Writer's picture: EllieEllie

Today’s workout will really blast your core. You will be performing max effort repetitions in one minute of inchworm push-ups, sit-ups, Russian twists, and leg lifts. You will then rest for two minutes and repeat the cycle two more times. I suggest allowing yourself 10 to 15 seconds to transition between the movements.


To time today’s WOD, using the SmartWOD app, follow these steps:

(1)Press “Tabata”.

(2)Select 4 rounds of 1:00 work, 0:10 rest.

(3)Press the plus sign beside “Add sets”.

(4)Select 3 sets, 2 rest.

(5)Press “Start Timer”.

If you are an experienced athlete and feel capable, please perform the following WOD as prescribed (Rx):


Rx:

3 rounds:

1 minute max effort: inchworm push-ups

*10 second transition

1 minute max effort: abmat sit-ups

*10 second transition

1 minute max effort: Russian twists (25lb, 15lb)

*10 second transition

1 minute max effort: leg raises

*2 minute rest


Since a beginner will naturally perform fewer reps than an advanced athlete, this WOD scales automatically. However, a beginner might find inchworm push-ups to be too challenging. Replace the inchworm push-ups with plain inchworms and and modify the other movements as needed. A beginner version of today’s WOD could look like this:


Scaled 1:

3 rounds:

1 minute max effort: inchworms

*10 second transition

1 minute max effort: anchored sit-ups

*10 second transition

1 minute max effort: Russian twists 

*10 second transition

1 minute max effort: leg raises

*2 minute rest


Perhaps something between the Rx version and the beginner version of the WOD is right for you today.
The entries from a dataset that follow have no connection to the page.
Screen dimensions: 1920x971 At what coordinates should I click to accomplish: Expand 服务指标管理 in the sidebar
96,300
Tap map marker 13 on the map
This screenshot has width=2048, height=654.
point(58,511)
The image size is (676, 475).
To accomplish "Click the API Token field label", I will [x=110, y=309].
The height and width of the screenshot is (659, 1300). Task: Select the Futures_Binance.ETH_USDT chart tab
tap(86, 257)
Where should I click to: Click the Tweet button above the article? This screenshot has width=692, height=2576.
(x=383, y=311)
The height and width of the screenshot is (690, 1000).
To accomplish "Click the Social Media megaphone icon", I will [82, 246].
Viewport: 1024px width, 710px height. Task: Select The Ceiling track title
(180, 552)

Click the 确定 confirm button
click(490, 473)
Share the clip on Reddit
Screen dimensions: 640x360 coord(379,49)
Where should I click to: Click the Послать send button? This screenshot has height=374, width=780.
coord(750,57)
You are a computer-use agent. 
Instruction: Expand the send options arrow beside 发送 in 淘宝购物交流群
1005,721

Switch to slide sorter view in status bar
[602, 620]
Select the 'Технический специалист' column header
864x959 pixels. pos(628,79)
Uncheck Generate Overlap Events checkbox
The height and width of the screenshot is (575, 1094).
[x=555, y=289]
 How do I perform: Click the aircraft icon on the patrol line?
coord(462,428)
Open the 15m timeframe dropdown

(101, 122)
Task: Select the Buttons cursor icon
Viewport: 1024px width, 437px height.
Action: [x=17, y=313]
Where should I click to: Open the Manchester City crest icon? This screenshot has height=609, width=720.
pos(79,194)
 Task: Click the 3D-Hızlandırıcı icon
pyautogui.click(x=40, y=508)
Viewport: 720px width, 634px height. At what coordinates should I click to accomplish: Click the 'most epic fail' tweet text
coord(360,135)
Another variation of today’s WOD might look like this:


Scaled 2:

3 rounds:

1 minute max effort: inchworm push-ups

*10 second transition

1 minute max effort: abmat sit-ups

*10 second transition

1 minute max effort: Russian twists (5lb, 3lb)

*10 second transition

1 minute max effort: leg raises

*2 minute rest


Please listen to your body, and pick the version of the workout that is right for you. You can always adjust mid-WOD if you find that the modifications you’ve picked are too easy or too difficult.


Your score is the number of reps you complete during today’s workout. If you’d like, leave your score in the comment section below!